In clinical ICSI, most patients with controlled ovarian hyperstimulation have ≥1 immature oocytes that are not used for ICSI as the immature oocytes cannot produce normal fertilization. 2, 3 The ZP of immature oocyte has similar biological activity as the ZP of mature oocyte to bind sperm with normal morphology and normal DNA.15, 17 Therefore, the ZP-bound sperm can be prepared using patients' sibling immature oocytes. In patients without immature oocytes collected, it may be worthwhile using one mature oocyte (if >6 oocytes collected) to harvest the ZP-bound sperm. Sperm–ZP binding procedure is very simple and most embryologists can perform it. However, there is limitation of using the ZP-bound sperm for ICSI. For example, some patients may have no sperm bound to the ZP as most ICSI patients have poor ejaculated sperm. In these cases, conventional ICSI using scientist-selected sperm for injection of oocytes will be applied and there is no disadvantage to those patients. Also sperm obtained from testicular biopsy or epididymal aspiration will not be suitable for preparation of the ZP-bound sperm as sperm from such samples are usually unable to bind to the ZP.

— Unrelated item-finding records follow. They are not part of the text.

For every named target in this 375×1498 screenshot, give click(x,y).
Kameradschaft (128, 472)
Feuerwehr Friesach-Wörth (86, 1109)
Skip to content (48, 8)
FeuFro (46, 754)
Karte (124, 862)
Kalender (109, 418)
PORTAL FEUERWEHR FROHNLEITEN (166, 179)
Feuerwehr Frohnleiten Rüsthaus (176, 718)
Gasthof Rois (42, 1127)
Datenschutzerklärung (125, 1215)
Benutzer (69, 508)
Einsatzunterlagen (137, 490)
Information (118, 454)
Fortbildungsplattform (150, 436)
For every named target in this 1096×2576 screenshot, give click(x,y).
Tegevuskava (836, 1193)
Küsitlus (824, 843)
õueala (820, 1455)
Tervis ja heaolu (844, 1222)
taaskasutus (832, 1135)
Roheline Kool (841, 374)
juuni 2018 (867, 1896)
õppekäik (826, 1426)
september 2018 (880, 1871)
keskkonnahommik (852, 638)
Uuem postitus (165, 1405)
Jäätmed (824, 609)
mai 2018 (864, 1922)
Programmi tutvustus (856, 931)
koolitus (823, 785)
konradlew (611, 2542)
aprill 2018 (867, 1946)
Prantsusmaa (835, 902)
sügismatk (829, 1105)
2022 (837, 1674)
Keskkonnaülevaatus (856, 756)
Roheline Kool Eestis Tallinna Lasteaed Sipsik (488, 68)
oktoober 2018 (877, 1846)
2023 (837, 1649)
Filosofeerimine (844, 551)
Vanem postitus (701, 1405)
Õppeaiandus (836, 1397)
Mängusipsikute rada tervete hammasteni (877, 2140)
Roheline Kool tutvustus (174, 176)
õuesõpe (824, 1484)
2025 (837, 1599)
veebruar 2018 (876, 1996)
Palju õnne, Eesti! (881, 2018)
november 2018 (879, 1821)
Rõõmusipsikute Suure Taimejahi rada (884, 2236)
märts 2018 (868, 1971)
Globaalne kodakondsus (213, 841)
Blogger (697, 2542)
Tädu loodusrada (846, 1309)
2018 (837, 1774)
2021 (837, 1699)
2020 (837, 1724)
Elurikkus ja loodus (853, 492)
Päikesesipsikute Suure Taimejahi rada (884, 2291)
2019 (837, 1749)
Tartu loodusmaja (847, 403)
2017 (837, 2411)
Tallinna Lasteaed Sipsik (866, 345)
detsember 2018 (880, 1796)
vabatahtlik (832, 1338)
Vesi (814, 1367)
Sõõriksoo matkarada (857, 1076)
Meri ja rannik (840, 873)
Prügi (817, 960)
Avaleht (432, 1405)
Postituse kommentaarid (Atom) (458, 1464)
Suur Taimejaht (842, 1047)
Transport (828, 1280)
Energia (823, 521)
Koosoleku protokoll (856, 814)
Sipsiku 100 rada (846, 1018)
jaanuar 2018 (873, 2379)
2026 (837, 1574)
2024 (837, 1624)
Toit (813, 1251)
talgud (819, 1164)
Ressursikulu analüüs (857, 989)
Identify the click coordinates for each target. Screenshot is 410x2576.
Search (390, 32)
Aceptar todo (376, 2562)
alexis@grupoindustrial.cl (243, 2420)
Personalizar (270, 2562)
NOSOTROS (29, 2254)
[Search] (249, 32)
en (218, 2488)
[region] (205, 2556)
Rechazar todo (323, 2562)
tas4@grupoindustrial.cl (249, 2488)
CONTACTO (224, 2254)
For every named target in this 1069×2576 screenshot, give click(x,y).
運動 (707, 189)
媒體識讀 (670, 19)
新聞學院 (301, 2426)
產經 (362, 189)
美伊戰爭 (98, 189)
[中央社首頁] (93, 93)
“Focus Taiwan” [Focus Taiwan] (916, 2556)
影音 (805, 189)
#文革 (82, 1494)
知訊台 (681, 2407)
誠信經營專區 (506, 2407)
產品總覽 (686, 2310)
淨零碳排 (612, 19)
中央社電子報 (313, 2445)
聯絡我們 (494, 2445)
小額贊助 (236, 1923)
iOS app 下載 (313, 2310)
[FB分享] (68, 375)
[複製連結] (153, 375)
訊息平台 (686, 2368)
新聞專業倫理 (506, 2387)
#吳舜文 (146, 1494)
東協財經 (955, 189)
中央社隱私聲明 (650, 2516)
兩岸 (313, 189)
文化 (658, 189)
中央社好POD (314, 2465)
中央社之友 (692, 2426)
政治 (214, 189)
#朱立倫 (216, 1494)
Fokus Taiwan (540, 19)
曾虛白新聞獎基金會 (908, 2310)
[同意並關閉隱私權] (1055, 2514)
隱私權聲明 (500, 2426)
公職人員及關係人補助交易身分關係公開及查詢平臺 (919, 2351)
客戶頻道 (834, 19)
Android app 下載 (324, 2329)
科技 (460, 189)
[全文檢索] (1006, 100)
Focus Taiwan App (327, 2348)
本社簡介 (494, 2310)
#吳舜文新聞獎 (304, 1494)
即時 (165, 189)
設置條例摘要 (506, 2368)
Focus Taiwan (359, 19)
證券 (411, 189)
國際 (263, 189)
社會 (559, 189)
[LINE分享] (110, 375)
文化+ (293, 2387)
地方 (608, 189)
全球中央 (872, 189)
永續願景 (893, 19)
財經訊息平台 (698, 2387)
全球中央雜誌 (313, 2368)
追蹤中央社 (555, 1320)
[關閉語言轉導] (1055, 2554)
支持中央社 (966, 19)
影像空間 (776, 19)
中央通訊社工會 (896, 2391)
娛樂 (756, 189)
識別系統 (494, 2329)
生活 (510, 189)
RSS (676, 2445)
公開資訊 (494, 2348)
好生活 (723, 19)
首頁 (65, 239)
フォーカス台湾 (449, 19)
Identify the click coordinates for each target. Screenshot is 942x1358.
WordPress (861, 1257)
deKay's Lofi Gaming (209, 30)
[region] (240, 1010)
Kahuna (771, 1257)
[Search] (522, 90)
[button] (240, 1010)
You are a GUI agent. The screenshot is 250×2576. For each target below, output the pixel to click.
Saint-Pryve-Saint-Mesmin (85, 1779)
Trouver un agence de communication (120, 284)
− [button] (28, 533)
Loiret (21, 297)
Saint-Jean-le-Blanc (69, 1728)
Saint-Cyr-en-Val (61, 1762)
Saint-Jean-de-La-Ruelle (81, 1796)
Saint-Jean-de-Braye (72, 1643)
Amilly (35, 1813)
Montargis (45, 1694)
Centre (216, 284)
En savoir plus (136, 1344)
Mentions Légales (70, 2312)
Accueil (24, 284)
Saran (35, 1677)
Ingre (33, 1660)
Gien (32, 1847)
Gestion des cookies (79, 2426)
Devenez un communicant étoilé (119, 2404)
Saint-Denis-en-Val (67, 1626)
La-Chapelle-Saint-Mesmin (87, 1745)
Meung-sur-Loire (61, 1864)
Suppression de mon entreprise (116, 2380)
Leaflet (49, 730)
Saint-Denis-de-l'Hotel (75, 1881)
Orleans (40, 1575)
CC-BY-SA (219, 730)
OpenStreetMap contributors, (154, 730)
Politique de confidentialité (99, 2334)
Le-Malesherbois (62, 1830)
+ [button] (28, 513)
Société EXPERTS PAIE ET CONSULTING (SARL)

In summary, the ZP-bound sperm appears to be superior or more competent than the general population of motile sperm. Using patients' sibling immature oocytes to harvest ZP-bound sperm for injection of mature oocytes may be a useful approach to improve the selection of sperm for ICSI to enhance ICSI outcomes, particularly those with previous poor outcomes of conventional ICSI or those diagnosed with severe abnormal morphology or DNA damaged sperm. However, controlled clinical trials in larger numbers of subjects are needed to confirm the benefit before using ZP-bound sperm for all ICSI patients routinely.